» **Work to complete**
The answer must consist of the entire listing, repeated exactly.

##############################

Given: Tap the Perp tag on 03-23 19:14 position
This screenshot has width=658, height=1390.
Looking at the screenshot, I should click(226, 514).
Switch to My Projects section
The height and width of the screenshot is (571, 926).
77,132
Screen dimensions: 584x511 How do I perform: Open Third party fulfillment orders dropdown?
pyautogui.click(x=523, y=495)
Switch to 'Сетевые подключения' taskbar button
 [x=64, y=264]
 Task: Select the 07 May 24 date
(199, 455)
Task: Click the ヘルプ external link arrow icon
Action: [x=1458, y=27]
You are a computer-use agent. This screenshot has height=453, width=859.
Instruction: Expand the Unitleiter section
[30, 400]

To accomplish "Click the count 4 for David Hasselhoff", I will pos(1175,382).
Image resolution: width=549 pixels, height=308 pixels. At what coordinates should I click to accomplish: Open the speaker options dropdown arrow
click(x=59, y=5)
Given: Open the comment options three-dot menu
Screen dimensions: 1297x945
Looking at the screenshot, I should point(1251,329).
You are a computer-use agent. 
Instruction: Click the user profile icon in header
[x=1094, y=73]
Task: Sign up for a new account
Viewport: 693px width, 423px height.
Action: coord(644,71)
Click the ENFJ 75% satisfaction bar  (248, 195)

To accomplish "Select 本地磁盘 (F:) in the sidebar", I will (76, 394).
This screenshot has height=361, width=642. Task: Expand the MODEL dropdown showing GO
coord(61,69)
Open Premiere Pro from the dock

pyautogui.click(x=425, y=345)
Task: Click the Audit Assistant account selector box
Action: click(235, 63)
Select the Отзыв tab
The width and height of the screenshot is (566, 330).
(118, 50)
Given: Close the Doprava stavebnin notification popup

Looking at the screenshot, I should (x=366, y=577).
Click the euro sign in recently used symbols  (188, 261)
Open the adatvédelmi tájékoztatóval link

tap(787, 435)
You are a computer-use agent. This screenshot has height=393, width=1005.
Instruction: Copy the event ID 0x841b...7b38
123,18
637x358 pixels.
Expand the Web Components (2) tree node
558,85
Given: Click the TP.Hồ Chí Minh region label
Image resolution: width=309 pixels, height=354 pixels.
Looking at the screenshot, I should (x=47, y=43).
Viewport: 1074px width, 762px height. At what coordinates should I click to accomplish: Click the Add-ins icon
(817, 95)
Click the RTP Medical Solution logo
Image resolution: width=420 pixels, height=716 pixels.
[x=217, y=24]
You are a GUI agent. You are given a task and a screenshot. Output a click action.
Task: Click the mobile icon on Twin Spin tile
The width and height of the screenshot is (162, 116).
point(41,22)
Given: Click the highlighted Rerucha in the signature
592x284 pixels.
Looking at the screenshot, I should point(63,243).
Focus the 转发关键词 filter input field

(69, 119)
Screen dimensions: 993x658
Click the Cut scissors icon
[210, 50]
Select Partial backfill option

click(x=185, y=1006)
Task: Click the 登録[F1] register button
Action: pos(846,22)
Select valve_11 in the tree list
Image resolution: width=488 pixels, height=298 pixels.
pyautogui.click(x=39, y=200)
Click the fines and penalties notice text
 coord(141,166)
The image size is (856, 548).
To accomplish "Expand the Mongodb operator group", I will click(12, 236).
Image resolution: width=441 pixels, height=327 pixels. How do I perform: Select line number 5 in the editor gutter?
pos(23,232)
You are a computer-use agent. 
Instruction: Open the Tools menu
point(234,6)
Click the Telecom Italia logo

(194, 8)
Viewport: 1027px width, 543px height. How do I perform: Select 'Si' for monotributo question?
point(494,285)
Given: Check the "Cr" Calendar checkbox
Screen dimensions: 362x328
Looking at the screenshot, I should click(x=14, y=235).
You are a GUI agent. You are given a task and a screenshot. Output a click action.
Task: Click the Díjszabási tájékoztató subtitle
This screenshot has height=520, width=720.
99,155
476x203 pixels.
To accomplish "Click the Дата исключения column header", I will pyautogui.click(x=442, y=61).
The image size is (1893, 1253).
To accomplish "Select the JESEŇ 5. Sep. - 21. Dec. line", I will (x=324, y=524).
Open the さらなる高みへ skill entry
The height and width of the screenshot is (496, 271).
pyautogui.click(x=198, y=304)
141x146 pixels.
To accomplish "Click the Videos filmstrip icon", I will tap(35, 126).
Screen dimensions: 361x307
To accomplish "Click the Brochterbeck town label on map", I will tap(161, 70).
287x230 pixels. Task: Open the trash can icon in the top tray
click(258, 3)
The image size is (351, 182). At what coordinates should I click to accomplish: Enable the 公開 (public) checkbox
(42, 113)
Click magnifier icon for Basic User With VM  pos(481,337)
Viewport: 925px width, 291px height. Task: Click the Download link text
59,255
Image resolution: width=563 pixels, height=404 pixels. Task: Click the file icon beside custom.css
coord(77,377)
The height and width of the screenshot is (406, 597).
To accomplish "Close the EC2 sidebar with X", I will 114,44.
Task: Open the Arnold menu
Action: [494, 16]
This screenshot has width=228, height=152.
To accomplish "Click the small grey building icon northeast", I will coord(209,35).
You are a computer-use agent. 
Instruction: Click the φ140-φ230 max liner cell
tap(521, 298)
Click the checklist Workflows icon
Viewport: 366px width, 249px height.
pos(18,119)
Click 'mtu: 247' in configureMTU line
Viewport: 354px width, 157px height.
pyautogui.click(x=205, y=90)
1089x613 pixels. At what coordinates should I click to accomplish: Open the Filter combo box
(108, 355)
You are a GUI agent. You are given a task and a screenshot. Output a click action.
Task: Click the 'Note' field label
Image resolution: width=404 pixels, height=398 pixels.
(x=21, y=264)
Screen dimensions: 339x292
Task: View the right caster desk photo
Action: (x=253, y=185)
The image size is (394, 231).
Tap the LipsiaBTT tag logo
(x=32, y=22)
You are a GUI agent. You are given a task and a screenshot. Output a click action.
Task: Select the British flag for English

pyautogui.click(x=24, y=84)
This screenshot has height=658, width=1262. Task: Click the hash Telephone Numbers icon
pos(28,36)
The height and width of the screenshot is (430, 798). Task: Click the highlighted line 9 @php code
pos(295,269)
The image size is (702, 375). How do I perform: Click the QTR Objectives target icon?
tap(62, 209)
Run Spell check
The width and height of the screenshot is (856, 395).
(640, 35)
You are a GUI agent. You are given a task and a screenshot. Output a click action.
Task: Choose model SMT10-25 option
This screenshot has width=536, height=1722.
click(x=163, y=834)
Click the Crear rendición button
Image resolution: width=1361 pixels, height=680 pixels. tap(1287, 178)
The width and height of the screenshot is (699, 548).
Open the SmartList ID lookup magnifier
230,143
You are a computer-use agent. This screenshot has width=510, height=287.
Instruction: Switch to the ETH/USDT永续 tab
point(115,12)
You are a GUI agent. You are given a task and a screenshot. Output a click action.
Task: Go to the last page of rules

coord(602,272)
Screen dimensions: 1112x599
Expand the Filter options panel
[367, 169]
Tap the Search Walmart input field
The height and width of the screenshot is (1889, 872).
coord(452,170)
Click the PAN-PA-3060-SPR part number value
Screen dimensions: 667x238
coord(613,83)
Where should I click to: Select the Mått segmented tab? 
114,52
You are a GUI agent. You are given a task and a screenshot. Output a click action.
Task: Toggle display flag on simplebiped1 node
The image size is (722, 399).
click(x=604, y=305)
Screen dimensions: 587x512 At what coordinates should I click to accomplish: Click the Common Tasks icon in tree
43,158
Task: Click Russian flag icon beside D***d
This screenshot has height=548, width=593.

##############################

» **Answer for the task**
Given: Tap the Perp tag on 03-23 19:14 position
This screenshot has width=658, height=1390.
Looking at the screenshot, I should click(226, 514).
Switch to My Projects section
The height and width of the screenshot is (571, 926).
77,132
Screen dimensions: 584x511 How do I perform: Open Third party fulfillment orders dropdown?
pyautogui.click(x=523, y=495)
Switch to 'Сетевые подключения' taskbar button
 [x=64, y=264]
 Task: Select the 07 May 24 date
(199, 455)
Task: Click the ヘルプ external link arrow icon
Action: [x=1458, y=27]
You are a computer-use agent. This screenshot has height=453, width=859.
Instruction: Expand the Unitleiter section
[30, 400]

To accomplish "Click the count 4 for David Hasselhoff", I will pos(1175,382).
Image resolution: width=549 pixels, height=308 pixels. At what coordinates should I click to accomplish: Open the speaker options dropdown arrow
click(x=59, y=5)
Given: Open the comment options three-dot menu
Screen dimensions: 1297x945
Looking at the screenshot, I should point(1251,329).
You are a computer-use agent. 
Instruction: Click the user profile icon in header
[x=1094, y=73]
Task: Sign up for a new account
Viewport: 693px width, 423px height.
Action: coord(644,71)
Click the ENFJ 75% satisfaction bar  (248, 195)

To accomplish "Select 本地磁盘 (F:) in the sidebar", I will (76, 394).
This screenshot has height=361, width=642. Task: Expand the MODEL dropdown showing GO
coord(61,69)
Open Premiere Pro from the dock

pyautogui.click(x=425, y=345)
Task: Click the Audit Assistant account selector box
Action: click(235, 63)
Select the Отзыв tab
The width and height of the screenshot is (566, 330).
(118, 50)
Given: Close the Doprava stavebnin notification popup

Looking at the screenshot, I should (x=366, y=577).
Click the euro sign in recently used symbols  (188, 261)
Open the adatvédelmi tájékoztatóval link

tap(787, 435)
You are a computer-use agent. This screenshot has height=393, width=1005.
Instruction: Copy the event ID 0x841b...7b38
123,18
637x358 pixels.
Expand the Web Components (2) tree node
558,85
Given: Click the TP.Hồ Chí Minh region label
Image resolution: width=309 pixels, height=354 pixels.
Looking at the screenshot, I should (x=47, y=43).
Viewport: 1074px width, 762px height. At what coordinates should I click to accomplish: Click the Add-ins icon
(817, 95)
Click the RTP Medical Solution logo
Image resolution: width=420 pixels, height=716 pixels.
[x=217, y=24]
You are a GUI agent. You are given a task and a screenshot. Output a click action.
Task: Click the mobile icon on Twin Spin tile
The width and height of the screenshot is (162, 116).
point(41,22)
Given: Click the highlighted Rerucha in the signature
592x284 pixels.
Looking at the screenshot, I should point(63,243).
Focus the 转发关键词 filter input field

(69, 119)
Screen dimensions: 993x658
Click the Cut scissors icon
[210, 50]
Select Partial backfill option

click(x=185, y=1006)
Task: Click the 登録[F1] register button
Action: pos(846,22)
Select valve_11 in the tree list
Image resolution: width=488 pixels, height=298 pixels.
pyautogui.click(x=39, y=200)
Click the fines and penalties notice text
 coord(141,166)
The image size is (856, 548).
To accomplish "Expand the Mongodb operator group", I will click(12, 236).
Image resolution: width=441 pixels, height=327 pixels. How do I perform: Select line number 5 in the editor gutter?
pos(23,232)
You are a computer-use agent. 
Instruction: Open the Tools menu
point(234,6)
Click the Telecom Italia logo

(194, 8)
Viewport: 1027px width, 543px height. How do I perform: Select 'Si' for monotributo question?
point(494,285)
Given: Check the "Cr" Calendar checkbox
Screen dimensions: 362x328
Looking at the screenshot, I should click(x=14, y=235).
You are a GUI agent. You are given a task and a screenshot. Output a click action.
Task: Click the Díjszabási tájékoztató subtitle
This screenshot has height=520, width=720.
99,155
476x203 pixels.
To accomplish "Click the Дата исключения column header", I will pyautogui.click(x=442, y=61).
The image size is (1893, 1253).
To accomplish "Select the JESEŇ 5. Sep. - 21. Dec. line", I will (x=324, y=524).
Open the さらなる高みへ skill entry
The height and width of the screenshot is (496, 271).
pyautogui.click(x=198, y=304)
141x146 pixels.
To accomplish "Click the Videos filmstrip icon", I will tap(35, 126).
Screen dimensions: 361x307
To accomplish "Click the Brochterbeck town label on map", I will tap(161, 70).
287x230 pixels. Task: Open the trash can icon in the top tray
click(258, 3)
The image size is (351, 182). At what coordinates should I click to accomplish: Enable the 公開 (public) checkbox
(42, 113)
Click magnifier icon for Basic User With VM  pos(481,337)
Viewport: 925px width, 291px height. Task: Click the Download link text
59,255
Image resolution: width=563 pixels, height=404 pixels. Task: Click the file icon beside custom.css
coord(77,377)
The height and width of the screenshot is (406, 597).
To accomplish "Close the EC2 sidebar with X", I will 114,44.
Task: Open the Arnold menu
Action: [494, 16]
This screenshot has width=228, height=152.
To accomplish "Click the small grey building icon northeast", I will coord(209,35).
You are a computer-use agent. 
Instruction: Click the φ140-φ230 max liner cell
tap(521, 298)
Click the checklist Workflows icon
Viewport: 366px width, 249px height.
pos(18,119)
Click 'mtu: 247' in configureMTU line
Viewport: 354px width, 157px height.
pyautogui.click(x=205, y=90)
1089x613 pixels. At what coordinates should I click to accomplish: Open the Filter combo box
(108, 355)
You are a GUI agent. You are given a task and a screenshot. Output a click action.
Task: Click the 'Note' field label
Image resolution: width=404 pixels, height=398 pixels.
(x=21, y=264)
Screen dimensions: 339x292
Task: View the right caster desk photo
Action: (x=253, y=185)
The image size is (394, 231).
Tap the LipsiaBTT tag logo
(x=32, y=22)
You are a GUI agent. You are given a task and a screenshot. Output a click action.
Task: Select the British flag for English

pyautogui.click(x=24, y=84)
This screenshot has height=658, width=1262. Task: Click the hash Telephone Numbers icon
pos(28,36)
The height and width of the screenshot is (430, 798). Task: Click the highlighted line 9 @php code
pos(295,269)
The image size is (702, 375). How do I perform: Click the QTR Objectives target icon?
tap(62, 209)
Run Spell check
The width and height of the screenshot is (856, 395).
(640, 35)
You are a GUI agent. You are given a task and a screenshot. Output a click action.
Task: Choose model SMT10-25 option
This screenshot has width=536, height=1722.
click(x=163, y=834)
Click the Crear rendición button
Image resolution: width=1361 pixels, height=680 pixels. tap(1287, 178)
The width and height of the screenshot is (699, 548).
Open the SmartList ID lookup magnifier
230,143
You are a computer-use agent. This screenshot has width=510, height=287.
Instruction: Switch to the ETH/USDT永续 tab
point(115,12)
You are a GUI agent. You are given a task and a screenshot. Output a click action.
Task: Go to the last page of rules

coord(602,272)
Screen dimensions: 1112x599
Expand the Filter options panel
[367, 169]
Tap the Search Walmart input field
The height and width of the screenshot is (1889, 872).
coord(452,170)
Click the PAN-PA-3060-SPR part number value
Screen dimensions: 667x238
coord(613,83)
Where should I click to: Select the Mått segmented tab? 
114,52
You are a GUI agent. You are given a task and a screenshot. Output a click action.
Task: Toggle display flag on simplebiped1 node
The image size is (722, 399).
click(x=604, y=305)
Screen dimensions: 587x512 At what coordinates should I click to accomplish: Click the Common Tasks icon in tree
43,158
Task: Click Russian flag icon beside D***d
This screenshot has height=548, width=593.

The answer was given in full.